Upon investigating, elements such as the chosen word have been noted to influence the extent of identifiable data returned by the chatbot. For instance, the word “company” prompts the return of contact information 164 times higher than other words. This phenomenon is probably due to the language model’s linkage of words to training data.
- The vulnerability was discovered in the GPT-3.5-turbo version but not found applicable in the ChatGPT-4 or other production language models.
- Google DeepMind researchers reported the vulnerability to OpenAI on August 30, without any public statement made by the latter yet.
- The vulnerability has allegedly been patched, but the sufficiency of the mitigation is uncertain.
Data obtained from the ChatGPT vulnerability included personal information from dozens of individuals, such as Bitcoin addresses and user IDs.

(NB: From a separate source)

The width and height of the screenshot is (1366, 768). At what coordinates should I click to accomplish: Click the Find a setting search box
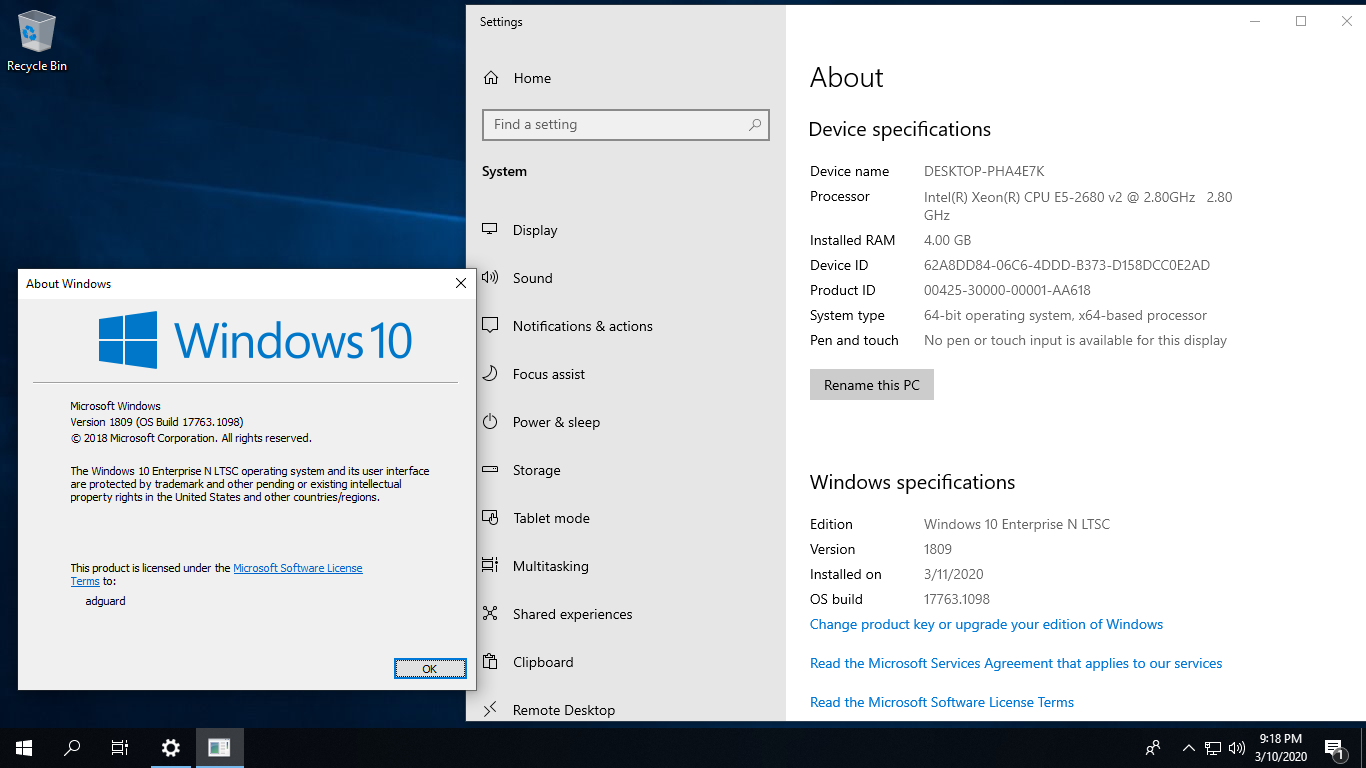pyautogui.click(x=615, y=125)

More so, the corresponding dating website data was discovered when a specific related word was used to trigger the chatbot. The researchers further found copyrighted or private information such as programming code snippets and excerpts from books or poems.
The research has opened a new avenue of “divergence” attacks that target LLM datasets’ extractable memorization data. LLMs that are more innovative and carry sizable volumes of training data are more likely to be targeted. However, the ChatGPT vulnerability seems too random to be applied purposefully, and a random approach by cyber criminals may result in unexpected private information breaches.

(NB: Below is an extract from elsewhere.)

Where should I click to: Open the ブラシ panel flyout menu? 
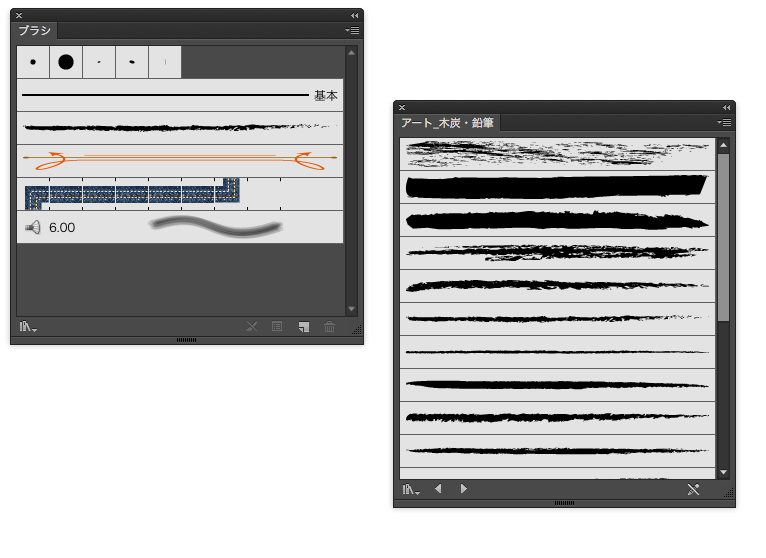[x=352, y=31]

Aside from the issues of scraping and entering data, OpenAI faces multiple lawsuits and regulatory scrutiny relating to gathering training data. The training data typically incorporate information obtained from websites and online services, often without the sites or users’ permission, and even books and other non-public materials.
The current situation calls for more robust data handling and processing protocols in AI development and enhances transparency in AI development.